故人の銀行口座が凍結される前に気をつけること
死亡が銀行に伝わると故人の銀行口座は凍結され、預金を引き出せなくなります。勝手に引き出すとトラブルになることがあるため、事前に支払いが必要なもの(葬儀代や公共料金)を遺族間で話し合って準備しておきましょう。
できるだけ早くやった方がいい手続きと準備
期限が明確でない手続きもありますが、放置すると後々面倒になることがあります。早めに対応しておきましょう。
公共料金や携帯電話の解約・名義変更をする
故人が契約していた水道・電気・ガスなどの公共料金や、携帯電話、インターネット回線は、早めに解約または名義変更を行います。解約せず放置すると未使用なのに料金が発生する場合があるため、速やかに各サービス会社に連絡を入れましょう。
生命保険やクレジットカードの手続きをする
生命保険に加入していた場合は、保険会社に連絡し保険金請求手続きをします。クレジットカードも利用停止や解約を行います。放置すると不正使用などのトラブルが発生することもありますので、早めに対応が必要です。
運転免許証やマイナンバーカードの扱い
運転免許証は特に返納義務はありませんが、悪用防止のため警察署や免許センターで自主的に返納や利用停止の手続きを行うことが推奨されます。マイナンバーカードは死亡届を出すと自動的に無効になりますが、情報漏洩防止のため役所に返却するか、適切に破棄するようにしましょう。
SNSや電子マネーなどデジタル遺品の整理をする
故人が利用していたSNSや電子マネー、ポイントサービスなど、いわゆる「デジタル遺品」の整理も重要です。アカウントの削除や解約を行い、第三者による悪用や情報漏洩を防ぐためにも、遺族間で話し合って整理を進めましょう。
相続で気をつけたいポイント
相続に関する手続きは期限やルールが複雑で、トラブルも多い分野です。よく注意して進めることが重要です。
相続放棄をするか3ヶ月以内に決める
相続財産の中にはプラスの財産だけでなく借金などのマイナス財産も含まれます。
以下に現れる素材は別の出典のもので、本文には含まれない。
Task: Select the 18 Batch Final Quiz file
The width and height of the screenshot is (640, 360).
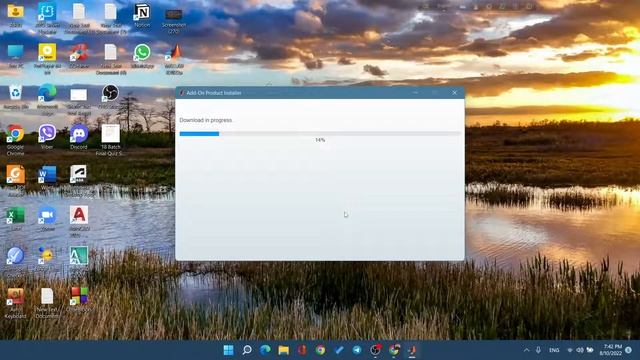Action: [110, 140]
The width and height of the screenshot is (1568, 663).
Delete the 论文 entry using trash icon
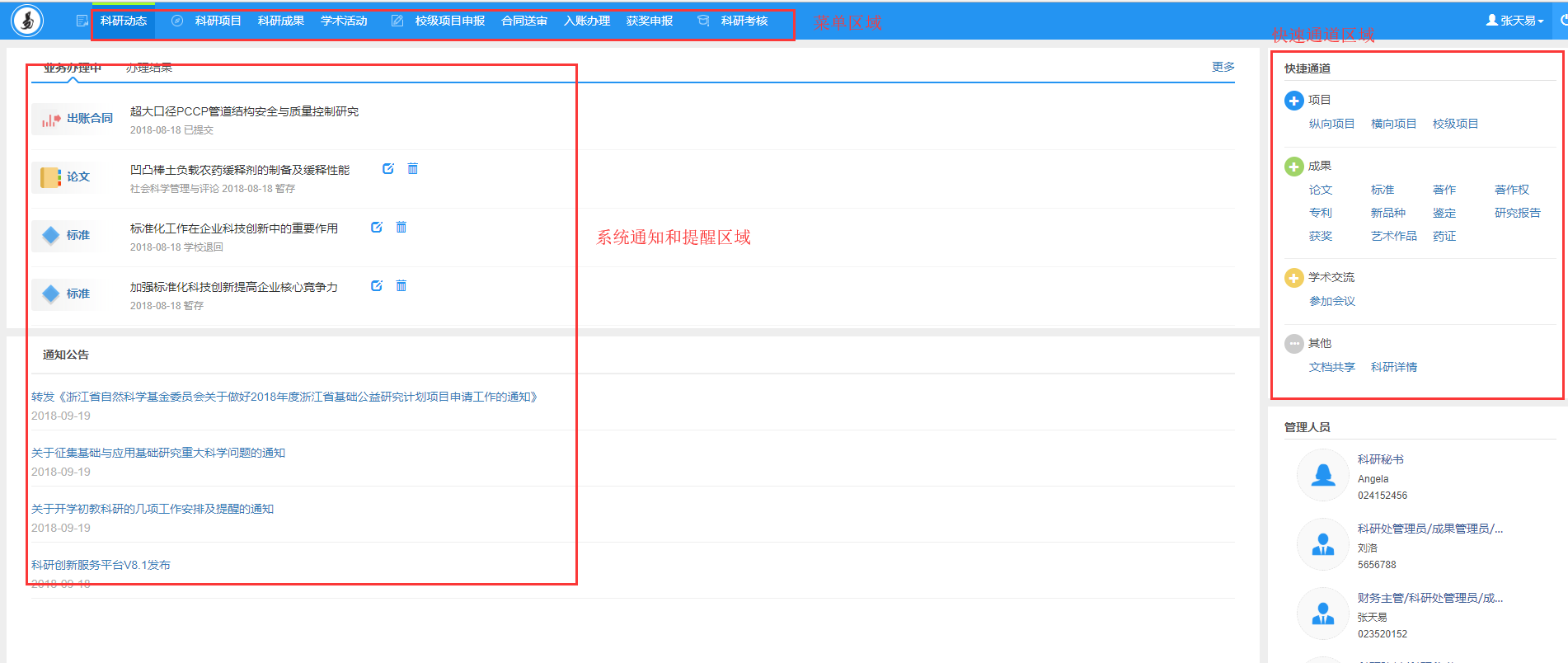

そのため、相続放棄を検討する場合は、相続開始を知った日から3ヶ月以内に家庭裁判所で手続きをする必要があります。期限を過ぎると放棄できなくなるため注意しましょう。
相続税の申告は10ヶ月以内に
相続財産が一定の金額を超えると相続税が発生します。相続税の申告と納税は、故人が亡くなった日の翌日から10ヶ月以内に行う必要があります。手続きが複雑なため、税理士など専門家に早めに相談するのが安心です。
トラブルを避けるために専門家に相談しよう
遺産相続は身内同士のトラブルにつながるケースが非常に多いです。相続人同士で円満に進めるためにも、弁護士や司法書士といった専門家に相談して、公正な遺産分割協議書を作成すると安心です。専門家の力を借りてトラブルを防ぎましょう。
知っておくと助かるお金の話
手続きを知らずに受け取れるお金を逃す人もいます。申請すればもらえるお金や控除について知っておきましょう。
葬祭費や高額療養費の払い戻しを受ける
国民健康保険や社会保険に加入していた場合、葬儀費用の一部が支給される葬祭費(埋葬料)があります。また、高額な医療費が発生していた場合は高額療養費制度で払い戻しが受けられます。いずれも死亡日の翌日から2年以内に申請が必要ですので、忘れずに役所や勤務先の健康保険組合に問い合わせましょう。
葬儀や医療費は確定申告で控除される
故人が亡くなった年に支払った医療費や葬儀費用は、相続税や所得税の確定申告で一定の控除を受けることができます。葬儀費用については相続税の申告時に控除されるため、領収書や明細を保管しておくことが大切です。
まとめ
家族が亡くなった時の手続きは多岐にわたり複雑ですが、一人で抱え込まず周囲のサポートを積極的に利用することが大切です。また、事前に家族同士で「もしもの時」の話をしておくと、万が一の際も冷静に対処できます。さらに最近は葬儀や相続について無料相談会を開催する自治体や民間団体も増えているため、そうした支援制度も活用し、精神的負担を軽くしましょう。